→ Exercise description
Keep images out and repeat all data exactly.

→ Extracted records
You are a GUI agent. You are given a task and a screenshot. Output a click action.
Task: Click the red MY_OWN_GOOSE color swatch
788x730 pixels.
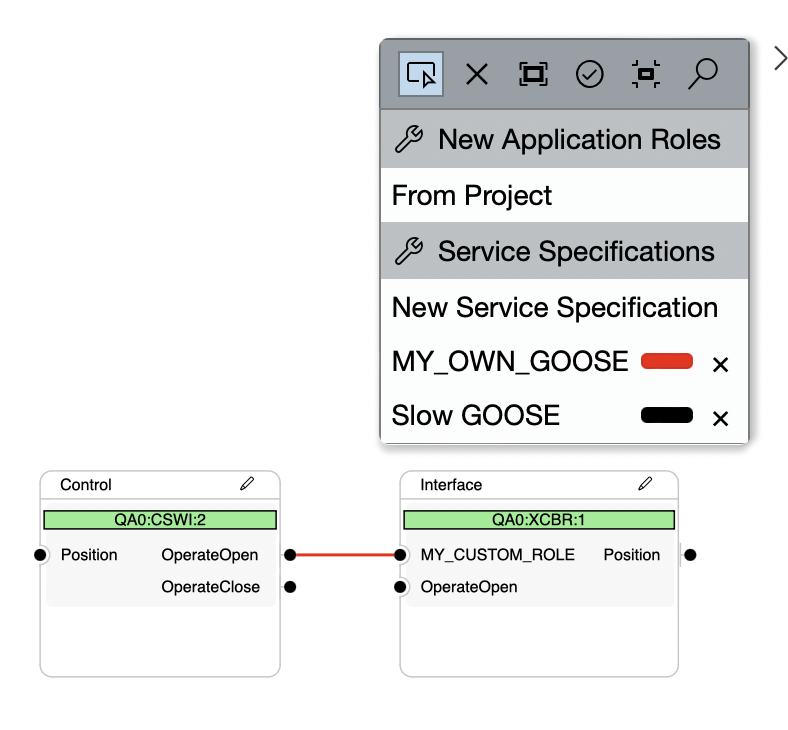pyautogui.click(x=666, y=361)
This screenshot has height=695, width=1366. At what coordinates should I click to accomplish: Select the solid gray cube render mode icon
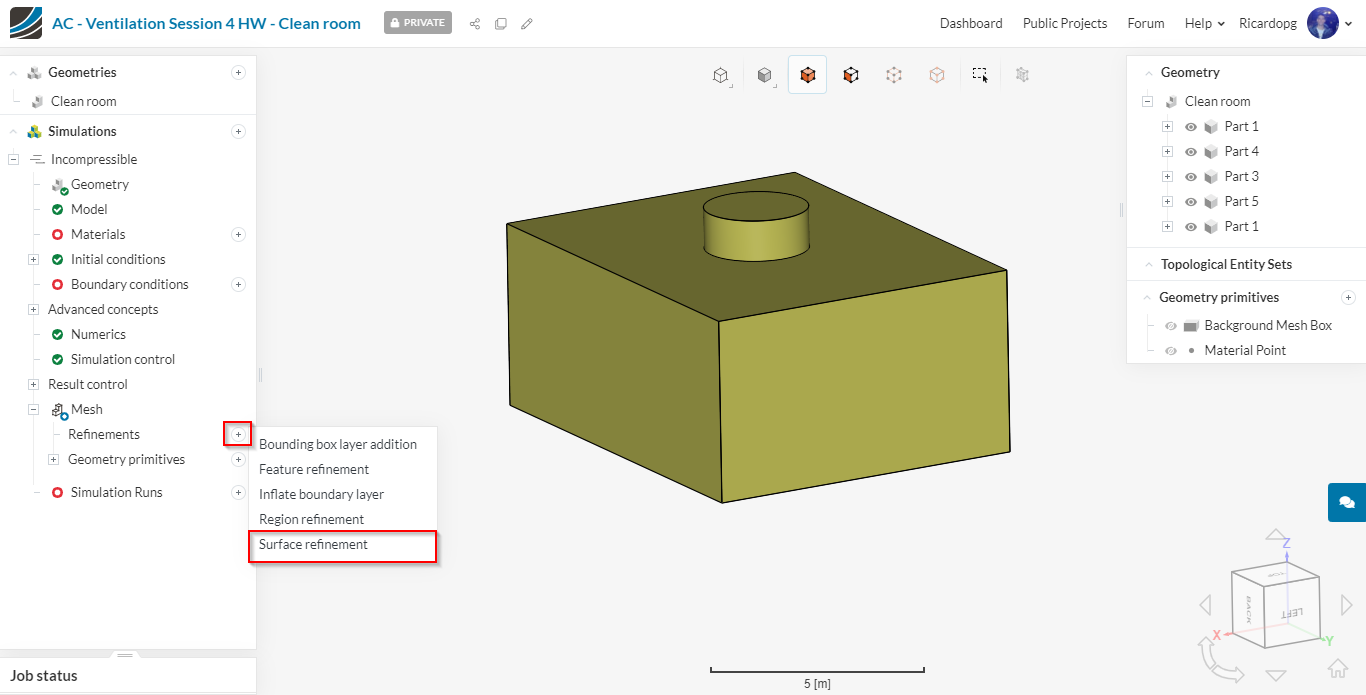(765, 75)
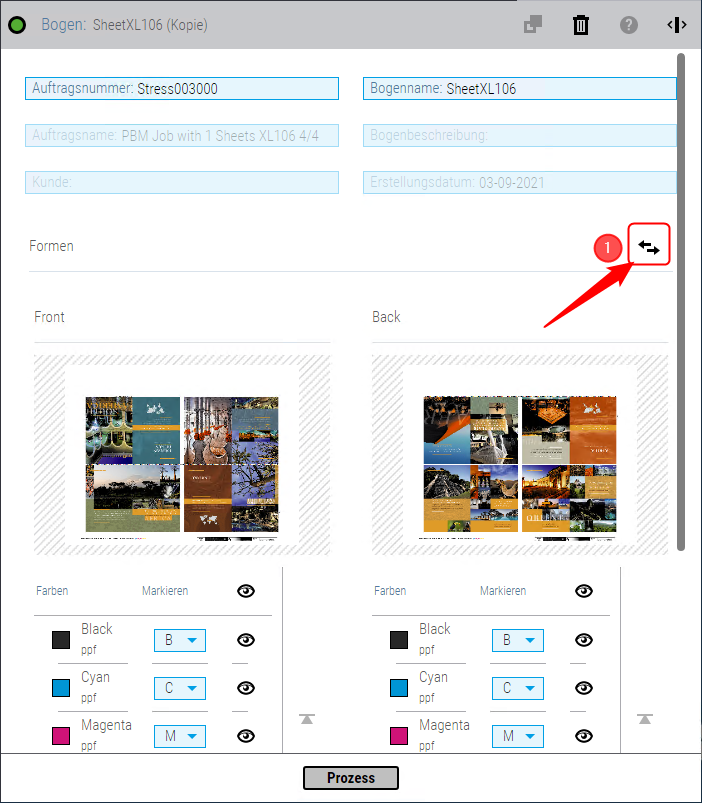Click the duplicate sheet icon in header
The width and height of the screenshot is (702, 803).
tap(533, 25)
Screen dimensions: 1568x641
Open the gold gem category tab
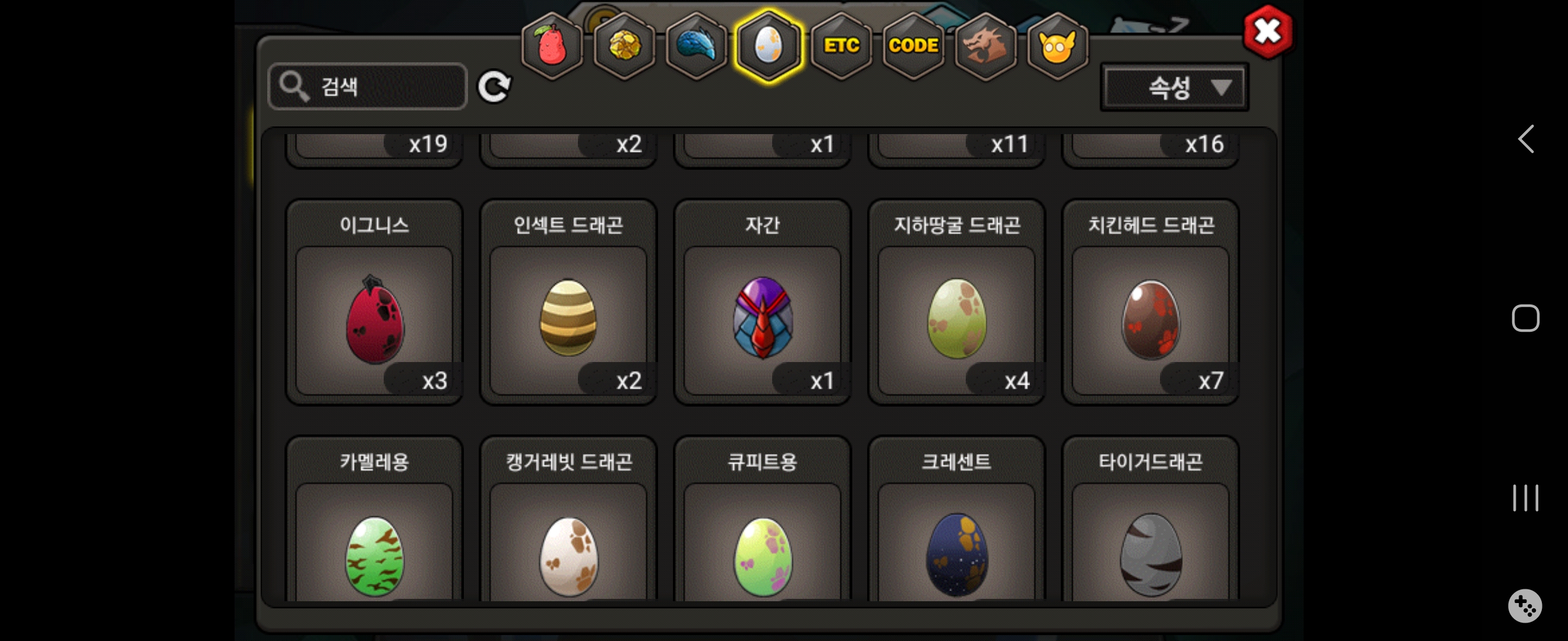[x=624, y=45]
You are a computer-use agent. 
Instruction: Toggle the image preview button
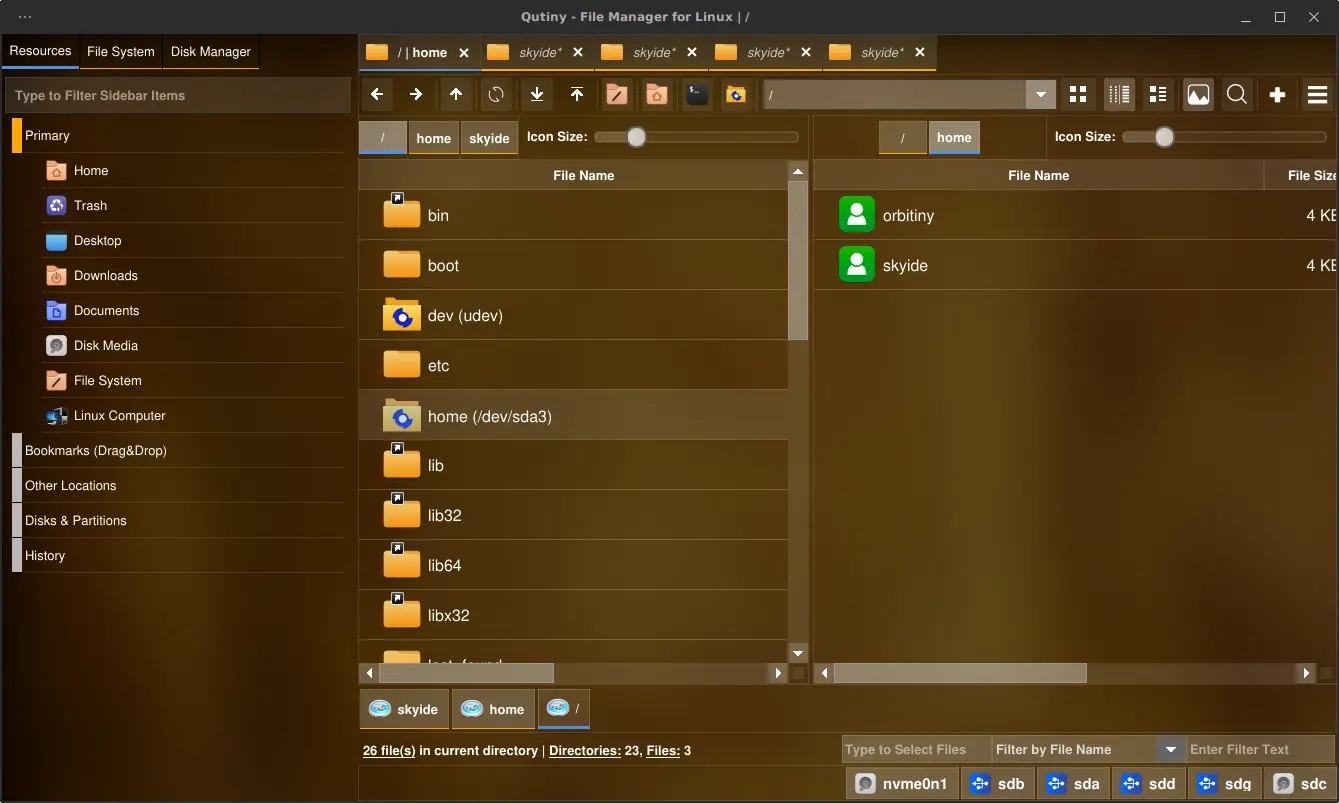click(1198, 95)
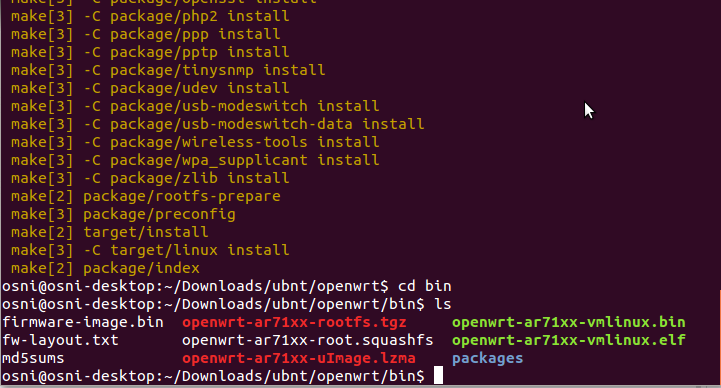The height and width of the screenshot is (388, 721).
Task: Click the blue packages directory name
Action: click(487, 358)
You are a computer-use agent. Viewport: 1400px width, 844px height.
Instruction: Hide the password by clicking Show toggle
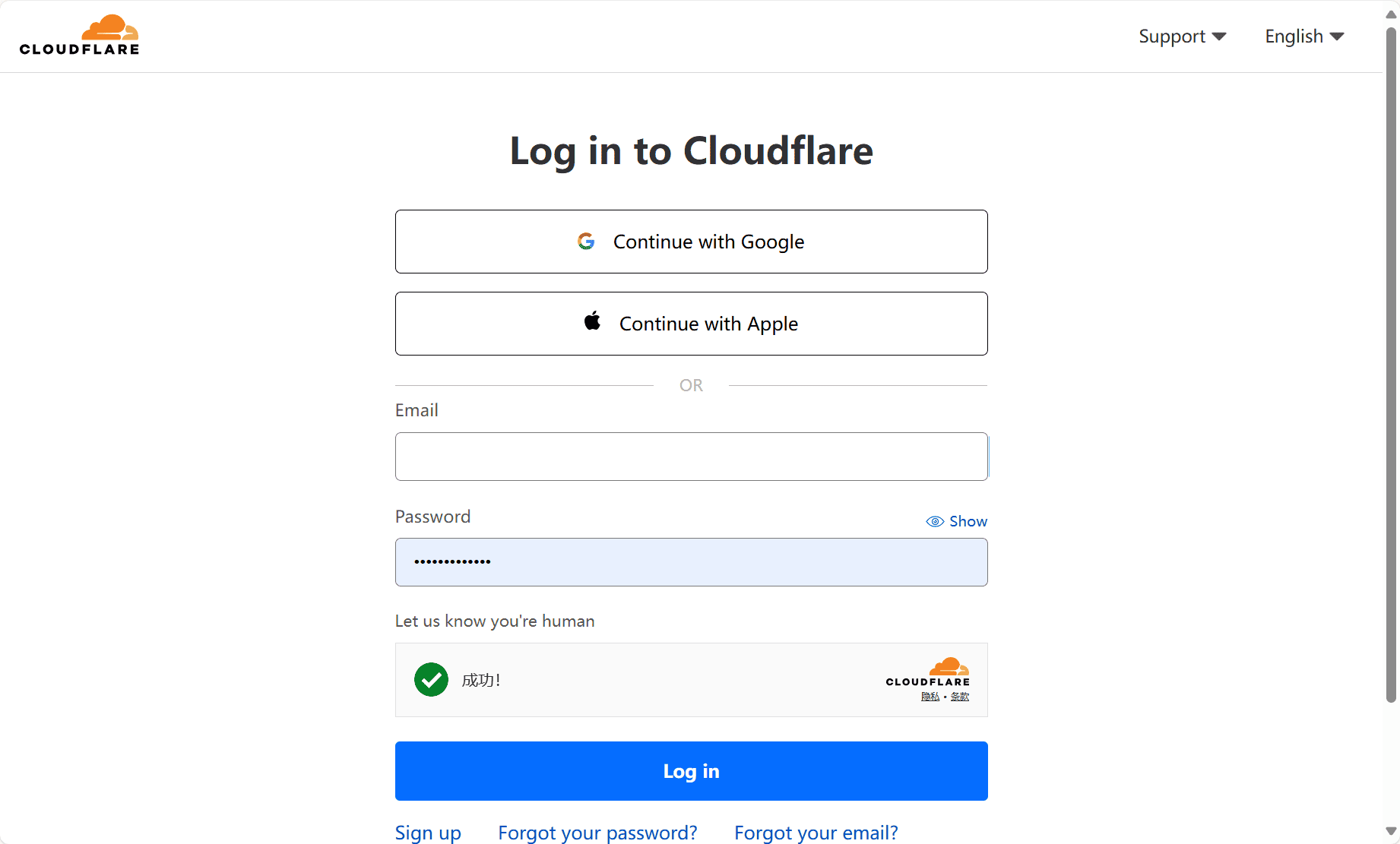(967, 521)
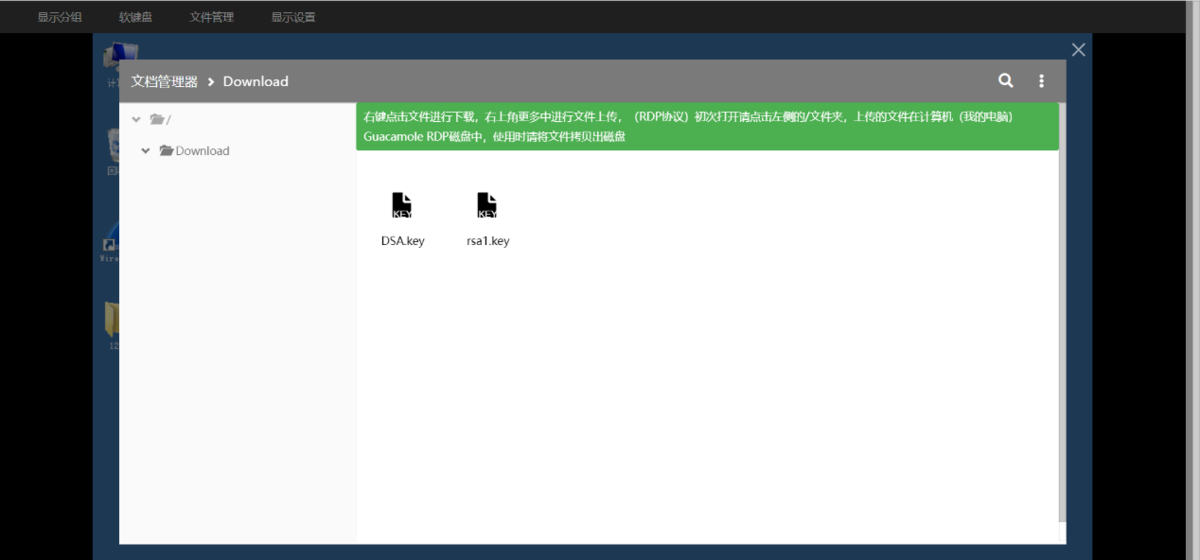Open the three-dot more options menu

(x=1041, y=81)
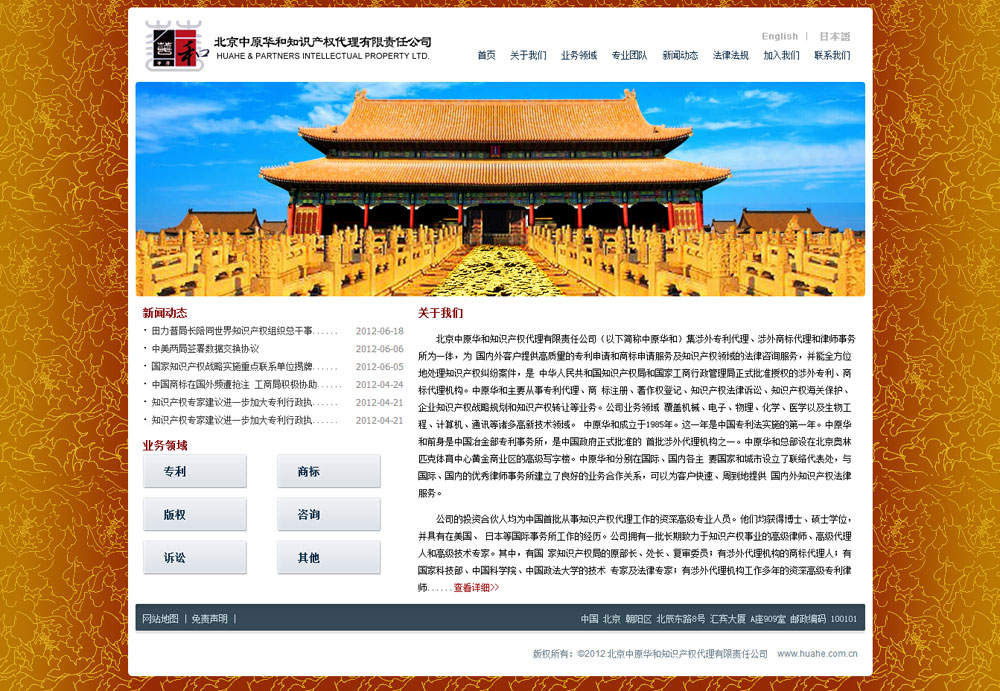The image size is (1000, 691).
Task: Open the 咨询 (Consulting) service tile
Action: [328, 513]
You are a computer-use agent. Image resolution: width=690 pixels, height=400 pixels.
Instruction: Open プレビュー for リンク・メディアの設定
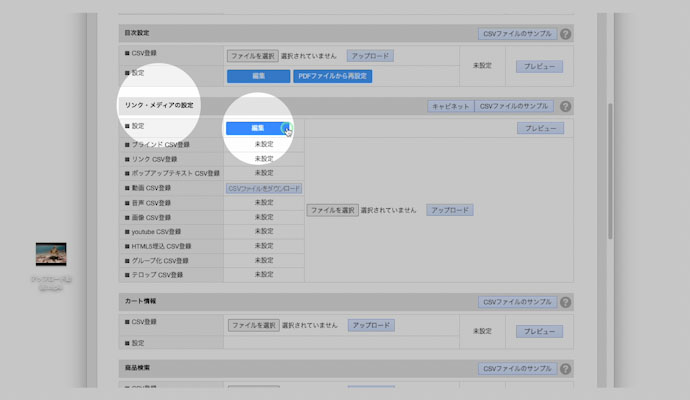[x=539, y=128]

→ Written reply
You are a GUI agent. You are given a task and a screenshot. Output a click action.
Task: Click the red MY_OWN_GOOSE color swatch
788x730 pixels.
pyautogui.click(x=666, y=361)
This screenshot has height=695, width=1366. At what coordinates should I click to accomplish: Select the solid gray cube render mode icon
(765, 75)
Click the duplicate sheet icon in header
The width and height of the screenshot is (702, 803).
tap(533, 25)
Screen dimensions: 1568x641
Open the gold gem category tab
[x=624, y=45]
You are a computer-use agent. 
Instruction: Toggle the image preview button
click(1198, 95)
The height and width of the screenshot is (388, 721).
Task: Click the blue packages directory name
Action: click(487, 358)
You are a computer-use agent. Viewport: 1400px width, 844px height.
Instruction: Hide the password by clicking Show toggle
(967, 521)
Open the three-dot more options menu

(x=1041, y=81)
The image size is (1000, 691).
Task: Open the 咨询 (Consulting) service tile
Action: [328, 513]
You are a computer-use agent. Image resolution: width=690 pixels, height=400 pixels.
Instruction: Open プレビュー for リンク・メディアの設定
[x=539, y=128]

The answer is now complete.